R&A failed to file its corporate tax returns for the 2007, 2008, and 2009 tax years, and the Ryders failed to file their individual tax return for the 2009 tax year. The record in these cases includes filed tax returns of R&A for the 2005 and 2006 tax years, as well as filed tax returns of the Ryders for the 2002 through 2008 and 2010 through 2011 tax years. Nonfiling by taxpayers can weigh heavily against them when their filing history shows awareness of the requirement to file. See Castillo v. Commissioner, 84 T.C. 405, 409 (1985).

Nonetheless, the decision of the taxpayers not to file must be made with the intent to evade tax. If a taxpayer can establish that his failure to file was due to reasonable cause and not willful neglect, then he does not owe an IRC § 6651(f) penalty. Mohamed, T.C. Memo. 2013-255 at *22.

This is not, however, the case with R&A or Mr. Ryder. Not only did Ryder fail to show reasonable cause; he testified that he made the choice not to file.

I leave you with a quote from the case.  Paraphrasing it does not do it justice.  Also, kudos to NYU’s LLM program for providing such quality advice to an aspiring tax attorney…[4]

Ryder claims that he learned during his time in NYU’s LL.M. program that “where you’re uncertain as to how you should respond or report, you’re better  off not filing than filing at all.” And when discussing why he had filed other returns late in the past, Ryder stated: “[I]t’s better to have a misdemeanor than a felony.”

It’s hard to believe that Ryder’s decision not to file was done with any other purpose than to evade tax. [In short], the IRS wins on this one.

The moral of the story is that, whether a tax attorney or not, bad tax deeds, in the end, will turn right back on you and sting like hell…somewhat akin to a watermelon to the face.

Ryder Fail

(T.C. Memo. 2021-88) Ryder v. Commissioner


Footnotes

[1] She may be well versed in tax law, but in grammar, not so much.

[2] “She claims to work at the many different ranches she owns with her husband, where she says her tasks include ‘tak[ing] inventory…of the animals’ and being ‘involved in their health.’”

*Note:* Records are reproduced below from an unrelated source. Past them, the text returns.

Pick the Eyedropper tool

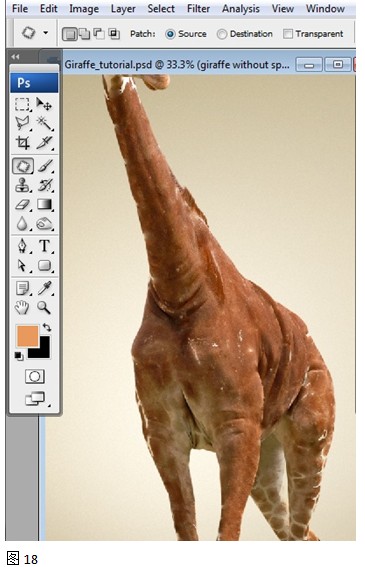(x=44, y=288)
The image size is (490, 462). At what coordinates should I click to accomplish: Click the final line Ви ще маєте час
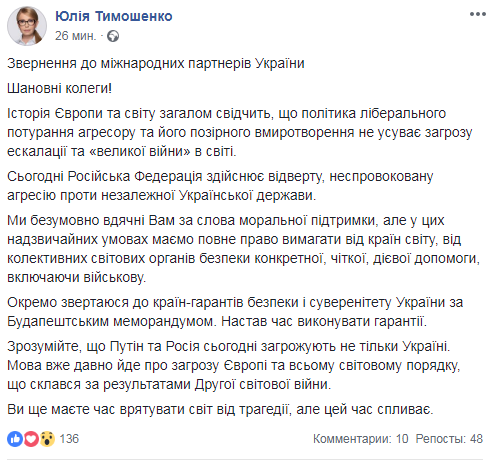coord(220,409)
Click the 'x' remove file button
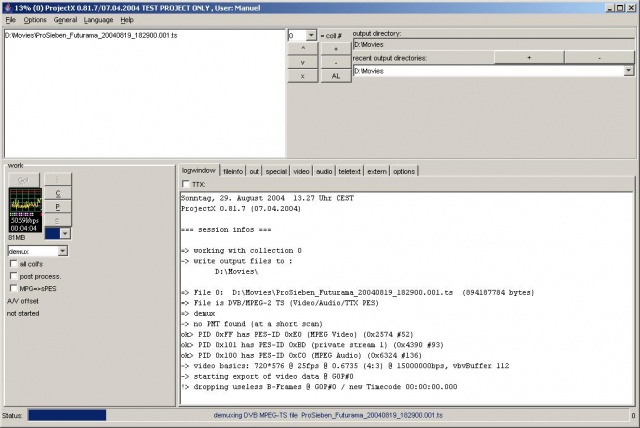 tap(302, 75)
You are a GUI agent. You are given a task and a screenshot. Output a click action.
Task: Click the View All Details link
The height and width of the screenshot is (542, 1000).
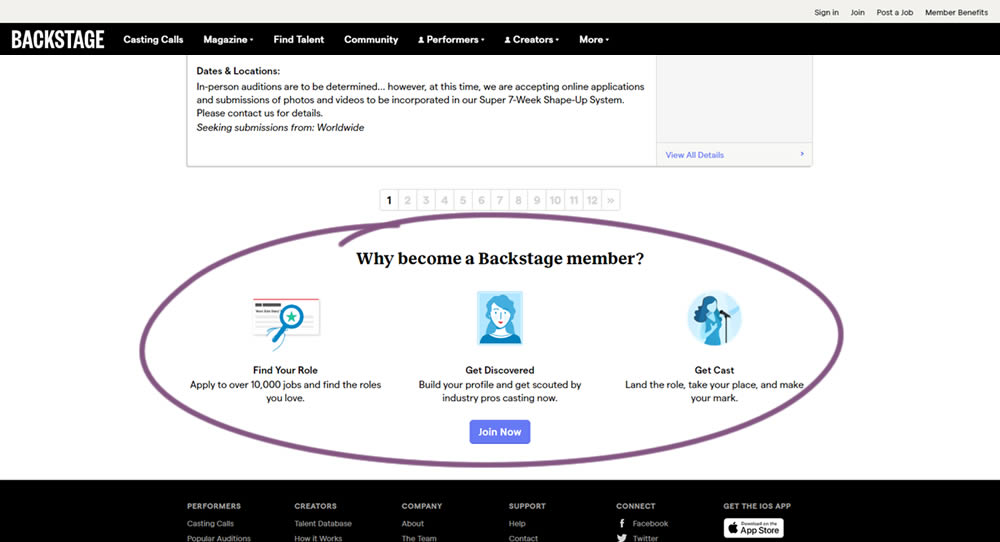point(695,155)
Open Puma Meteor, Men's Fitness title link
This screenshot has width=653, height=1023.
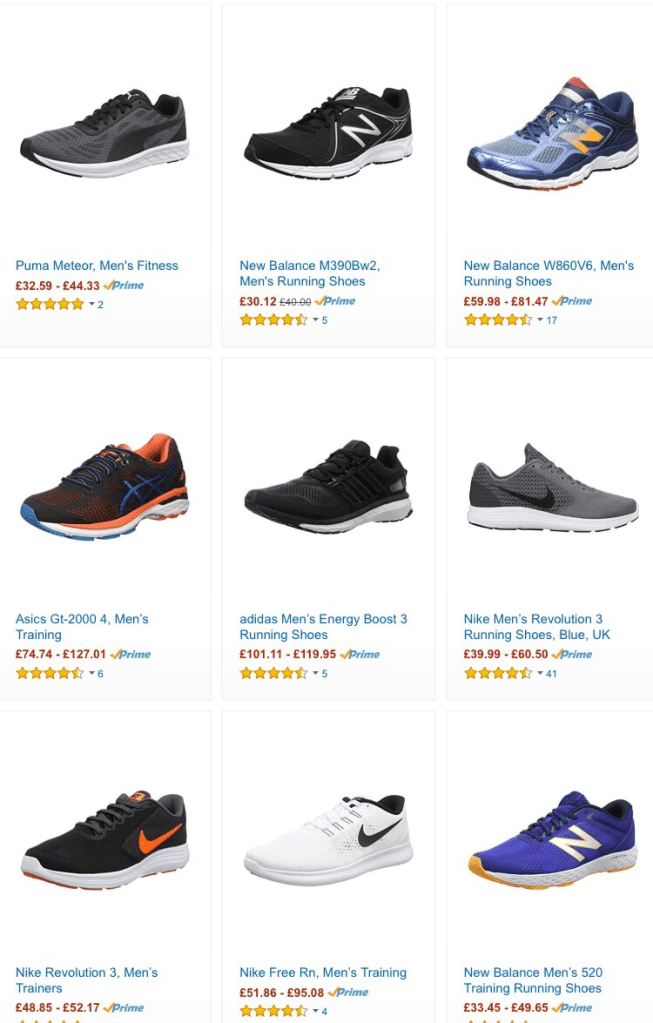(97, 266)
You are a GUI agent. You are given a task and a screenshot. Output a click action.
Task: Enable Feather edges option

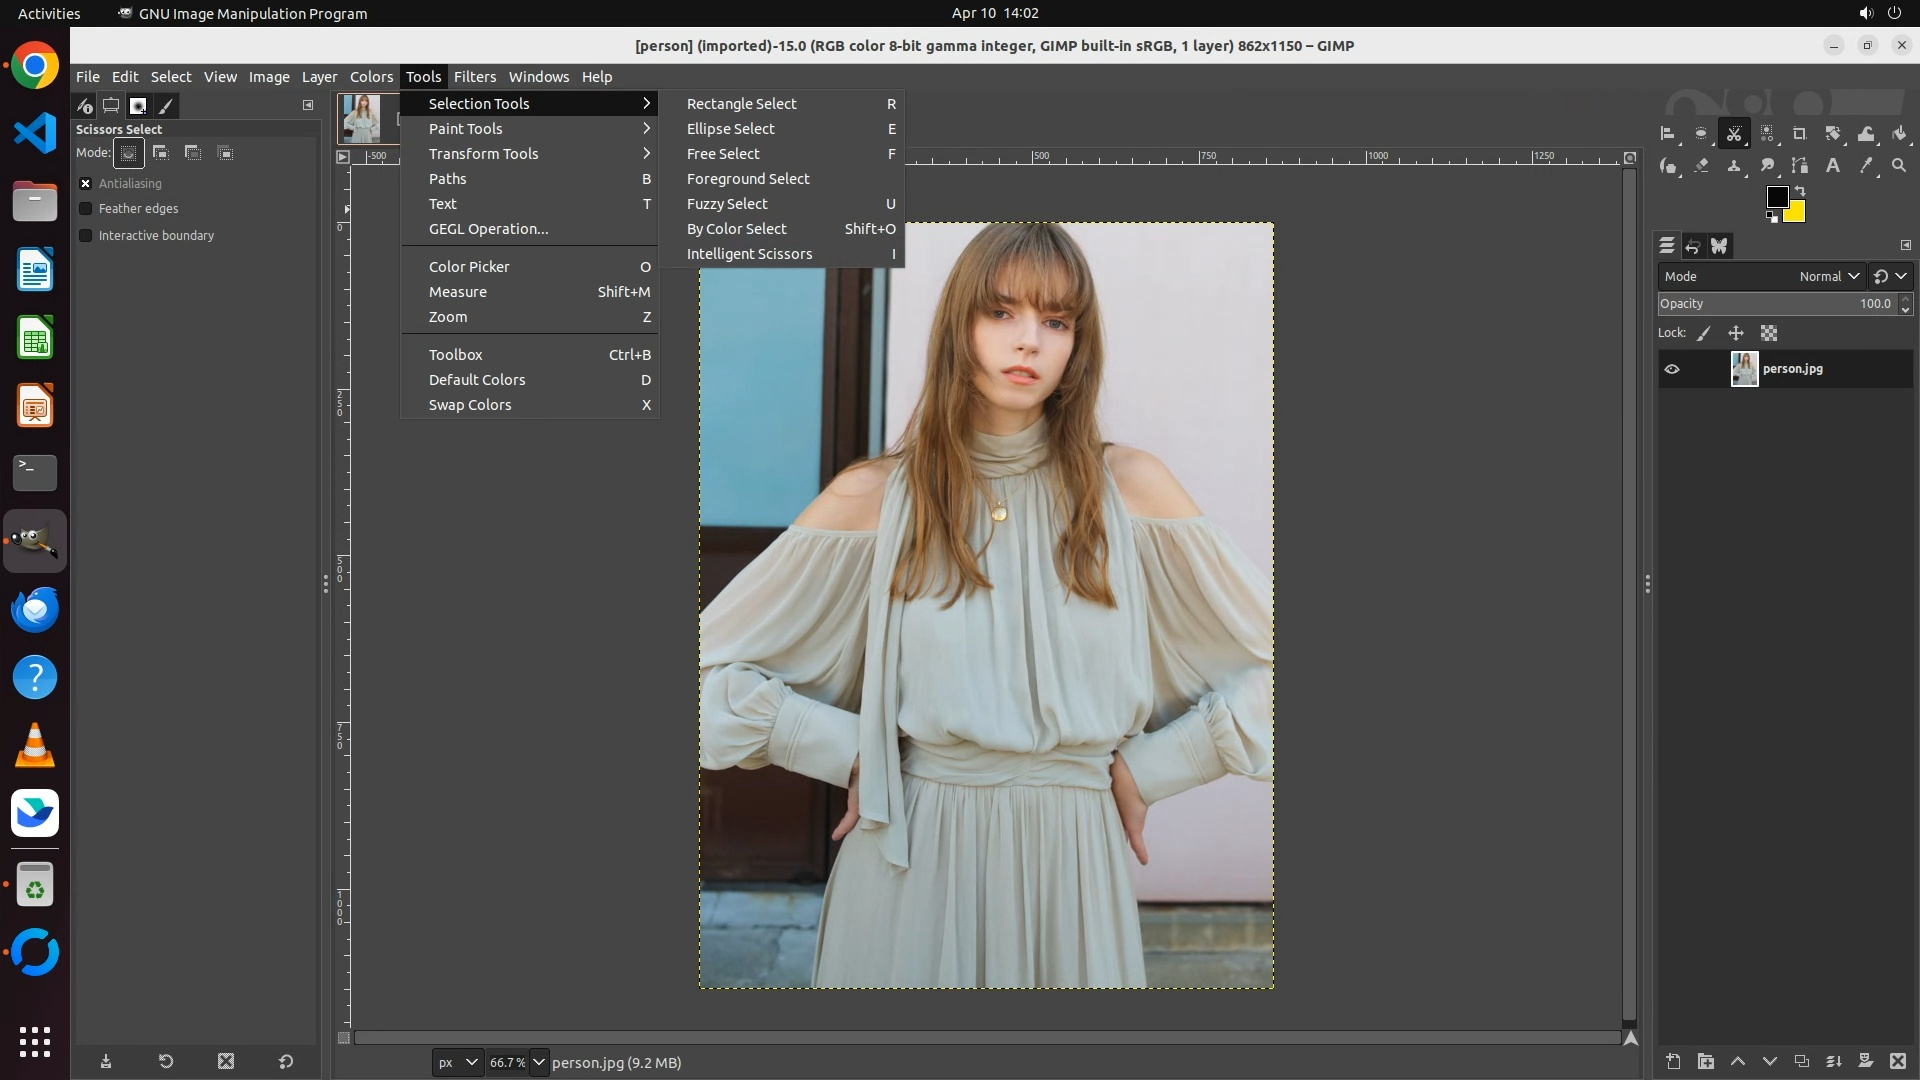click(86, 209)
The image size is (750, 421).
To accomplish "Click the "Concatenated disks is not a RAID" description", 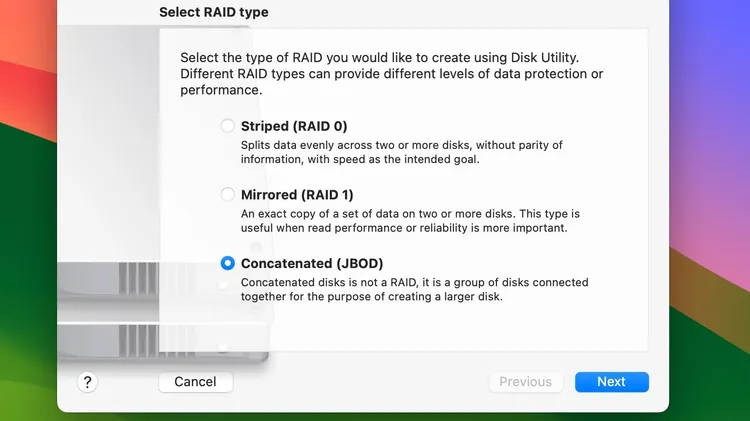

[3] See Bradford v. Commissioner, 796 F.2d 303, 307-08 (9th Cir. 1986), aff’g T.C. Memo. 1984-601; Mohamed v. Commissioner, T.C. Memo. 2013-255, *32-*33; Fiore v. Commissioner, T.C. Memo. 2013-21, *21.

[4] In candor, I earned my LLM at the University of Florida, and I have an inveterate distrust of New Yorkers…having dated a crazy one and being a life-long Red Sox fan.